New England actually had its most success with just three pass rushers, which goes to show blitzing isn’t everything.

— Linebacker Shea McClellin played mostly on early downs, leaving pass defense duties to Kyle Van Noy, who had another strong game, recording three pressures. Van Noy looks comfortable in coverage, though he should have been called for pass interference on a target to running back C.J. Spiller.

— Rookie Elandon Roberts played just four snaps but made a 3-yard tackle for loss, showing his burst through the middle of the defense.

— The Patriots’ young interior offensive line held up despite a tough matchup against three former first-round picks in defensive linemen Leonard Williams, Sheldon Richardson and Muhammad Wilkerson. All were overpowered at times but kept Brady clean from any sacks while springing running back LeGarrette Blount for 6.1 yards per carry.
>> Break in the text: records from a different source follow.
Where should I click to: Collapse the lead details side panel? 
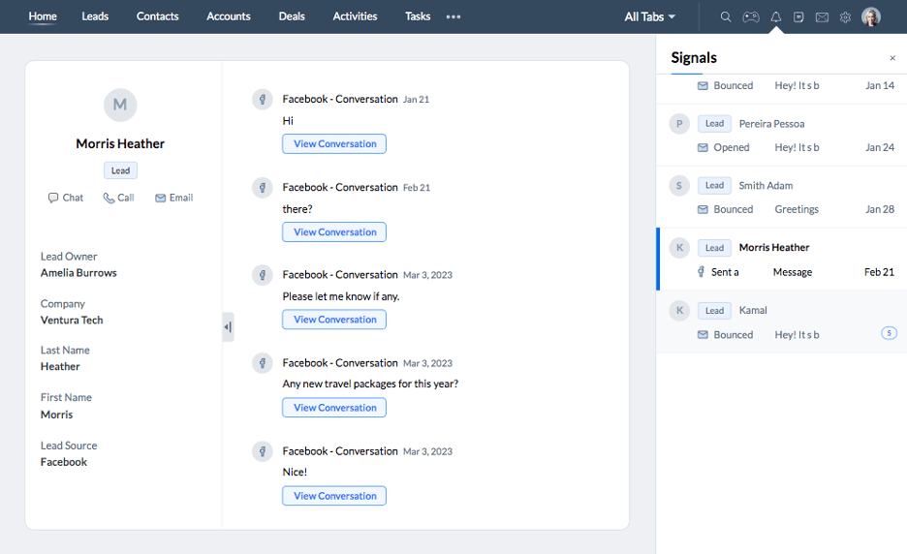coord(228,327)
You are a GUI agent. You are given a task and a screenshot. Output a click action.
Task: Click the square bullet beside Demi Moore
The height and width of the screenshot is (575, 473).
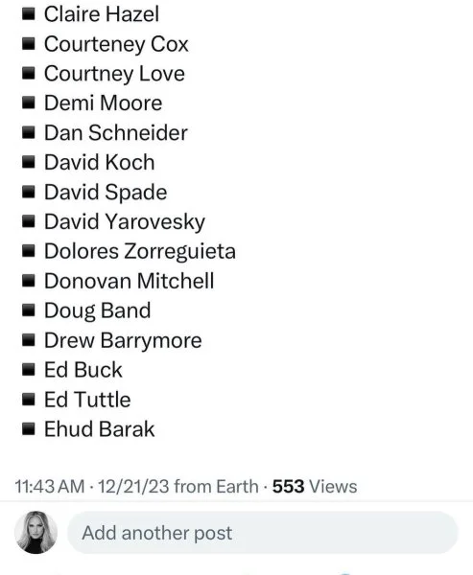click(x=28, y=104)
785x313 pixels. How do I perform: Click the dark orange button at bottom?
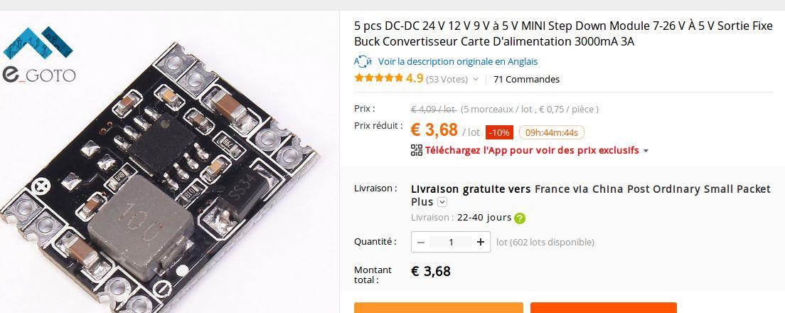[603, 307]
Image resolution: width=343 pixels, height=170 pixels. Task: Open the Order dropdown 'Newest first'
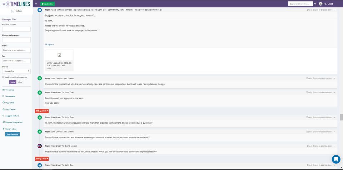[16, 71]
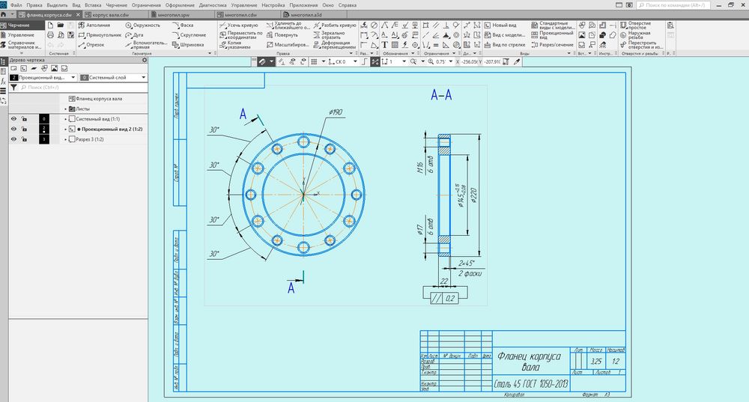Toggle the lock of Проекционный вид 2

[x=24, y=130]
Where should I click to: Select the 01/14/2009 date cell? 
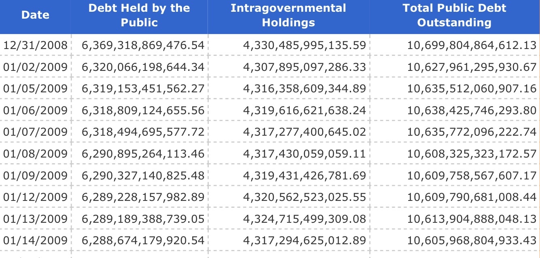point(36,240)
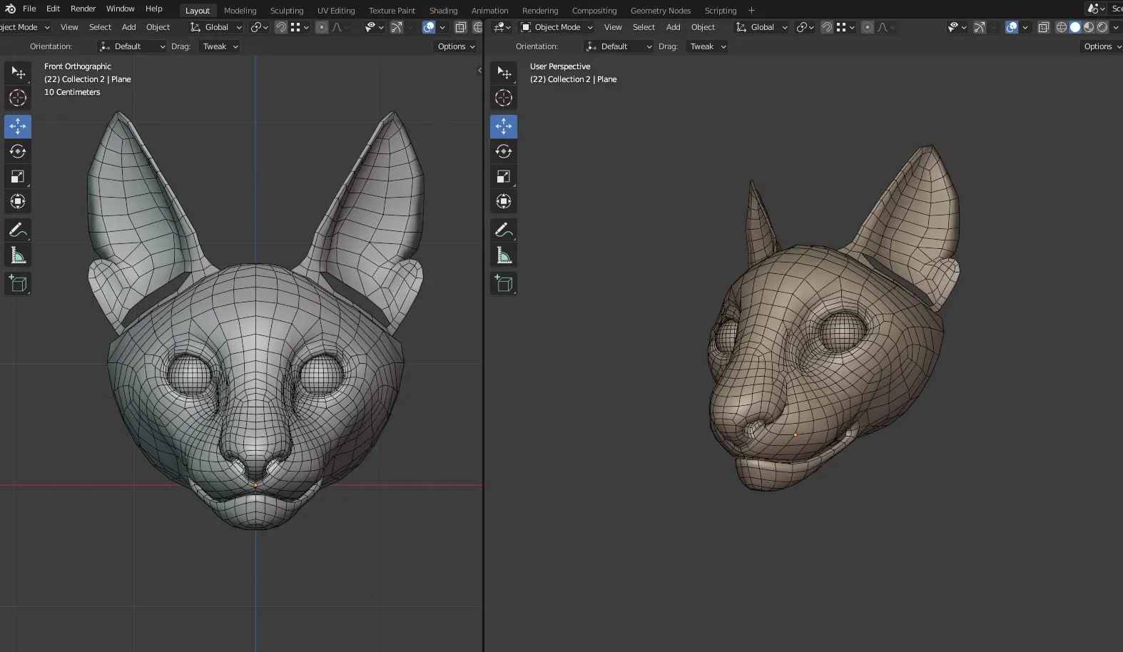Toggle X-Ray in User Perspective viewport header
Viewport: 1123px width, 652px height.
click(x=1044, y=27)
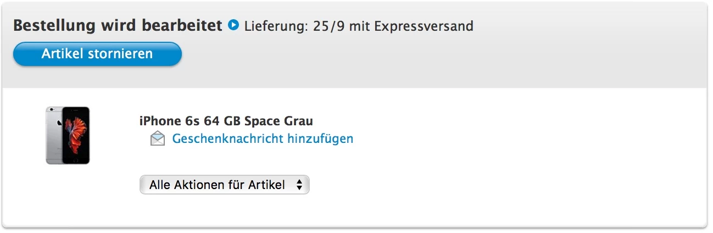
Task: Click the blue arrow icon beside order status
Action: (x=233, y=25)
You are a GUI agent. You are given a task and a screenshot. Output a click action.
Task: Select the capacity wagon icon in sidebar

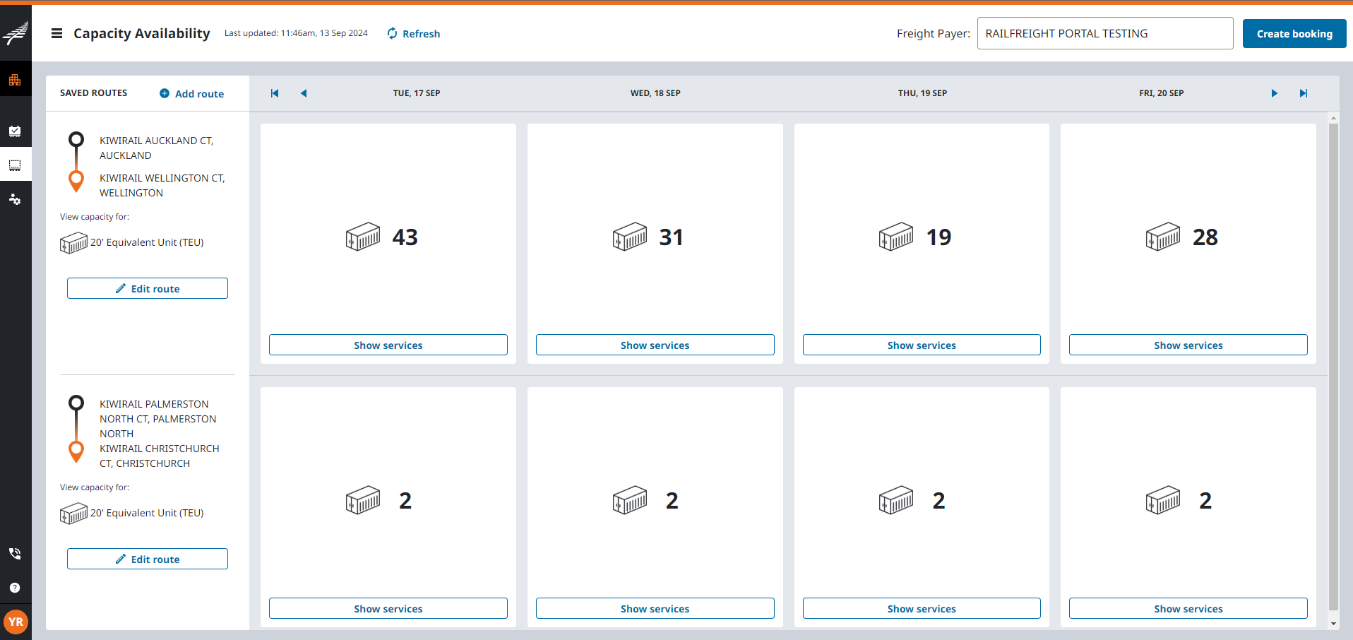[x=15, y=165]
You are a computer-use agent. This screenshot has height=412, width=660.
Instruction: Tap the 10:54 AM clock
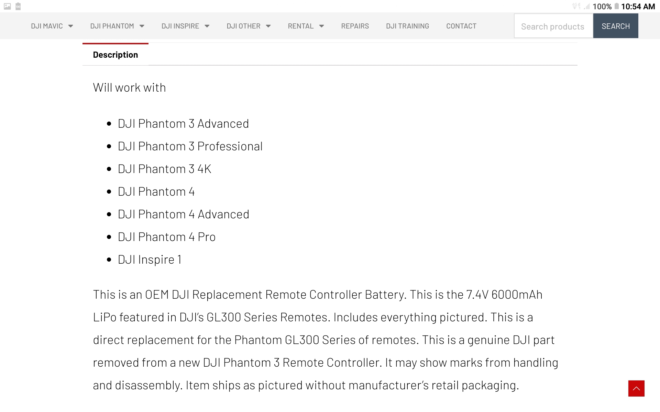tap(638, 7)
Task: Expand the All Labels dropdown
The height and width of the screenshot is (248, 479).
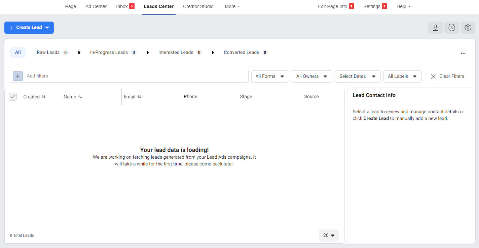Action: (x=402, y=76)
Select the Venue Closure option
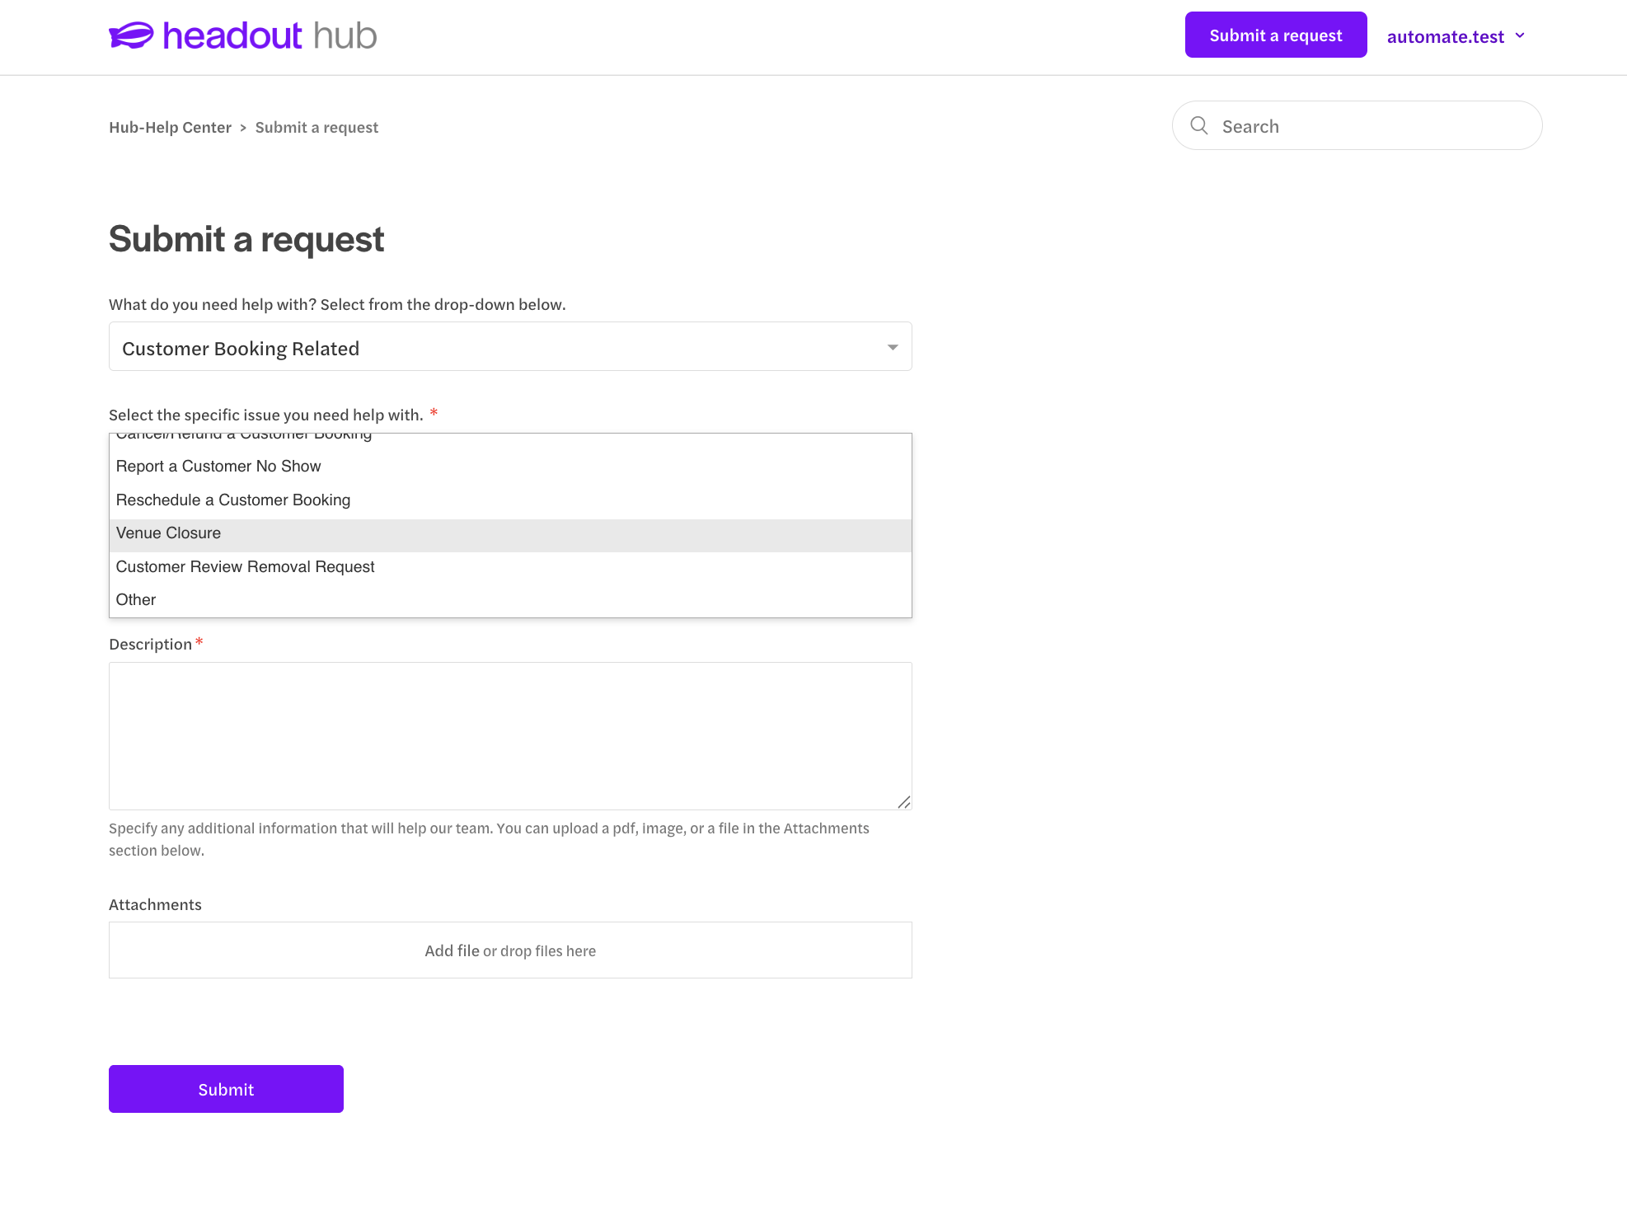 pyautogui.click(x=510, y=534)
— Blount had two long runs, one of which he had to reverse field for after Shaq Mason and Marcus Cannon crowded up the right side. Blount had a terrible lead blocker who wound up slowing down the big running back, allowing him to gain only 10 yards. That blocker was Brady with his bum knee.

— Lewis looked another step faster his second week back from multiple knee surgeries. He averaged 5.8 yards per touch.

— It was a monster day for defensive tackle Malcom Brown, who made multiple run stuffs and forced an intentional grounding penalty.

— Dont’a Hightower didn’t bring any pressure, but he was blowing up blockers in the run game.

— Cornerback Malcolm Butler allowed over 100 yards and two touchdowns on six receptions, but he had tough matchups against bigger wideouts Brandon Marshall and Quincy Enunwa. Butler was competitive on the catches he let up, but it wasn’t his best day. Fellow corners Logan Ryan and Eric Rowe continued to play well in the slot and outside, respectively.

Check here for Patriots coverage, pass rush, offensive line and accuracy stats.

— The Patriots allowed just their second play this season of 40 yards or more. They still rank first, along with the Minnesota Vikings, in that defensive stat.